Enrichment is an integral part of daily animal care. That animals need stimulation and opportunities to make choices in their environments is no longer a question. It is now a new challenge facing animal caregivers to provide the animals with environments that meet all of their physical and psychological needs. Enrichment comes in many forms, whether variety within their habitat, food, scents, items to manipulate, investigation, and even animal training.

Nutrition

The Toledo Zoo’s Commissary department is responsible for ordering, preparing, and distributing food to all of the animals at the Toledo Zoo.

In one year they will deliver:

• 1,000 bushels of fruit and veggies
• 30,000 heads of lettuce
• 1 half ton (1,000 pounds) of grapes
• 2.25 tons of celery
• 5 tons of carrots
• 5 tons of monkey chow
• 8 tons of bird food
• 12 tons of carnivore diet
• Over 35 tons of fish

Would you like to contribute to the care of your favorite Zoo animal?

Our Zoo PAL Animal Adoption program is the perfect opportunity for any individual, family, or organization to sponsor a Zoo animal of their choice for one year. Your contribution also entitles you to a Zoo PAL certificate with a photo of your animal and other Zoo PAL gifts. Learn more about Zoo PAL

Veterinary Services

The Toledo Zoo’s Veterinary Department is responsible for treating animals that become ill or injured. Sometimes animals can be treated in their exhibits or holding areas, and sometimes they are brought to the Zoo’s animal hospital where they receive excellent care.

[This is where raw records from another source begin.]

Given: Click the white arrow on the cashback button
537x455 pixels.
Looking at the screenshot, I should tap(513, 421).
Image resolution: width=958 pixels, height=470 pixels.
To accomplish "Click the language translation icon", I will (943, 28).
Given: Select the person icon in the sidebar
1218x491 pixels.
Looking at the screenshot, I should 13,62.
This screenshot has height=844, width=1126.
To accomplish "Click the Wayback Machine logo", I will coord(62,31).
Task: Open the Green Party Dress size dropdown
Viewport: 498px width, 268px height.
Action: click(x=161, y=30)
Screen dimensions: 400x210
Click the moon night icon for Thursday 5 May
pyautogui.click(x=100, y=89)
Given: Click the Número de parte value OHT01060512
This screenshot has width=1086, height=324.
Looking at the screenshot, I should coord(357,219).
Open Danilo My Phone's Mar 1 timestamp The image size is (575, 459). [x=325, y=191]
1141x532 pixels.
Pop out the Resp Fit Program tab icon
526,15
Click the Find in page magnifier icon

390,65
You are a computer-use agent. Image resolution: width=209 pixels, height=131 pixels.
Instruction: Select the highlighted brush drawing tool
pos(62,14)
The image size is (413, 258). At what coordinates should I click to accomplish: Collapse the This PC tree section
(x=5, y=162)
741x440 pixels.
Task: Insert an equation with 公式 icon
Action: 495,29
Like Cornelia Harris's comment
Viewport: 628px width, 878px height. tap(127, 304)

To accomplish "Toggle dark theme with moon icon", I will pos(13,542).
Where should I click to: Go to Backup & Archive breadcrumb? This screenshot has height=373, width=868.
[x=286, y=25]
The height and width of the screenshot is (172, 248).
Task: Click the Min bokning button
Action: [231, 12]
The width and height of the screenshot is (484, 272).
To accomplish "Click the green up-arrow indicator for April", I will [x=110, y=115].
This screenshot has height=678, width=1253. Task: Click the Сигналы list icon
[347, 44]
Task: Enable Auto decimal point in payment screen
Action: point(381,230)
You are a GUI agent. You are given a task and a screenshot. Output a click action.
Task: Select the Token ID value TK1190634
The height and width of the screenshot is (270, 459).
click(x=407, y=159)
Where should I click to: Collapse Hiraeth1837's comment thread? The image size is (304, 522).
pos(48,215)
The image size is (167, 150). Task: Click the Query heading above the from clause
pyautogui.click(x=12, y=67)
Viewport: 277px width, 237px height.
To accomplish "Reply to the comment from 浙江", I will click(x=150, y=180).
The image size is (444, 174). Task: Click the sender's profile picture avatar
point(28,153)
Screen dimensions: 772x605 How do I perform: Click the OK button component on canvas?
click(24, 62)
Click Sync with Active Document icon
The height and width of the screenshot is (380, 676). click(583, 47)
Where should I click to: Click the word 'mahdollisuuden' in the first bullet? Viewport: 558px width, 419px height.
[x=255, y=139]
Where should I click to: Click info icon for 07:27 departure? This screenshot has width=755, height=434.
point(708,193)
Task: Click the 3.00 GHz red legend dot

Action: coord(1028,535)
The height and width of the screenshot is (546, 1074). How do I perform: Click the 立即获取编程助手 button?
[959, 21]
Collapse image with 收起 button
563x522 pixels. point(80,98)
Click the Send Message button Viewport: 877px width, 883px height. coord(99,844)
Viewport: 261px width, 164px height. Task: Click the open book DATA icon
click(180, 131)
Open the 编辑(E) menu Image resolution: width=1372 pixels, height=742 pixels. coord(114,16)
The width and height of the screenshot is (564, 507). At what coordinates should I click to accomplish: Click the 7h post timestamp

Here are some of the responsibilities of the Veterinary staff:

• Preventive Medicine
• Quarantine and Preshipment Testing
• Medical and Surgical Cases
• Nutrition Oversight & Management
• Necropsies
• Oversee Browse Program & Pest Management
• Nuisance Animal Control (Cats, Raccoons)
• Animal Training for Medical Procedures
• Zoonosis Liaison
• Training of Veterinary and Technician Students
• Input on Exhibit Design
• Correspondence, Communication, & Meetings
• Publications, Presentations, and Tours
• Paperwork (Medical records, transfers, protocols, etc)
• Below are the numbers from just one year of activity in the Veterinary Department:

• 168 Mammal Exams/Procedures
• 493 Avian Exams/Procedures
• 121 Reptile Exams/Procedures
• 72 Amphibian Exams/Procedures
• 12 Piscine Exams/Procedures
• 360 Anesthesias
• 30 Biopsies
• 2200 Prescriptions Written
• 396 Necropsies
• 282 Avian and Reptile CBCs
• 1700 Fecal Tests

Watch the video below to see an example of how much care is given to our animals. The video features our rhinos, Lulu and Sam:

How do you do that?

Several Toledo Zoo are involved in training animals. This training is not for entertainment; it is for the animals’ well-being. Animals are taught behavior patterns that might help them at feeding time, but also so that they can be inspected or even treated inside of their exhibit.


The lemur pictured above is being trained so the staff can do check-ups or use an ultrasound.

Like any training, the key is to make the animal’s participation positive and rewarding. By going slowly and rewarding each step of the way, we can routinely take excellent care of our animals.